I had a particularly perverse and evil thought today while dealing with strings in C#.

A string is a first-class object in C#. This means we can do things like

char[] foo = "This is my string, which is an object".ToCharArray();

In true object oriented fashion, we can string properties together as well. So let’s say I have a string. I can take the length of it, turn that number into a string, and take the length of that number. Turns out that the number we wind up with is an extremely rough approximation of the base 10 logarithm of the length of our original string. Knowing this, we can conclude that it is time to rock as we make our own highly inefficient, and mostly inaccurate function to determine the base 10 log of a number.

        public static int CalculateLog(int num)
        {
            string numStr = \"\";
            for (int i = 1; i < = num; i++)
            {
                numStr = numStr + \"!\";
            }
            return numStr.ToCharArray().Length.ToString().ToCharArray().Length - 1;
        }
 

So, there you have it. A slow, inefficient algorithm to give you the base 10 log of a number with less than 1 digit of precision (since we’re going to be wrong more than half of the time because our algorithm just drops the decimal part of the logarithm. That sound you just heard? That’s the sound of all of the engineers reading this blog’s heads exploding.)

On my computer it takes a minute and 14 seconds (and 87 hundredths of a second) to evaluate CalculateLog(100000), and it comes up with an answer of 5. It takes nearly the same amount of time to evaluate CalculateLog(99999), and it comes up with an answer of 4. Please don’t use this function for designing airplanes, at least, not any airplanes I’m going to be flying in. (Or airplanes which might fly over my house, for that matter.)

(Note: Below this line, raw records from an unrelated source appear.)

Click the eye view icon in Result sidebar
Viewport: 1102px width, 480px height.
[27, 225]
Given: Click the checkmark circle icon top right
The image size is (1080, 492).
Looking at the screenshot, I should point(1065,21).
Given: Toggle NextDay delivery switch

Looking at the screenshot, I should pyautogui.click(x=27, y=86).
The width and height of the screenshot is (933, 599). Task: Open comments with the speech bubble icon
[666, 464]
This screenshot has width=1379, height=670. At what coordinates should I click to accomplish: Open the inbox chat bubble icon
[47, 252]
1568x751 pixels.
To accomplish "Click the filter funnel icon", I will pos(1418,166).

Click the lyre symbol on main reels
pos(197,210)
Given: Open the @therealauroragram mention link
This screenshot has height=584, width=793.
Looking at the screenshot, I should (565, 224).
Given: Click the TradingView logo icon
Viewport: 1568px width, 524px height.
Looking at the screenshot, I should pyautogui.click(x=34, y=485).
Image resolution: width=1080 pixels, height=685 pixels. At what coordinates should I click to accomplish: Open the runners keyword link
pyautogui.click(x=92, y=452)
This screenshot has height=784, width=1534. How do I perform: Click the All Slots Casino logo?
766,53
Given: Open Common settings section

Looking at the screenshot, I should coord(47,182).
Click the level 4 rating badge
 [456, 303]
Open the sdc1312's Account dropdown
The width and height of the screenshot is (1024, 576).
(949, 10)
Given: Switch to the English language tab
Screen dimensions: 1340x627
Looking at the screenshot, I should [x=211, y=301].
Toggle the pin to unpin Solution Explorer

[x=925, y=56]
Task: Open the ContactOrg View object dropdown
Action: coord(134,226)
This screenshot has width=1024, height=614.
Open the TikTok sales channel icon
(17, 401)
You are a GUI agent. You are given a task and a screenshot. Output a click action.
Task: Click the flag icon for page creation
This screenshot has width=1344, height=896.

When analyzing this function to figure out why it takes so long, it helps to know that strings in C# are immutable, that is to say, they never ever change. So when we do numStr = numStr + "!";, what we’re really doing is creating an entirely new string, with an entirely new chunk of memory. (The old string will get garbage collected, eventually.) In other words, we’re consuming space in (roughly) the order of O(n^2).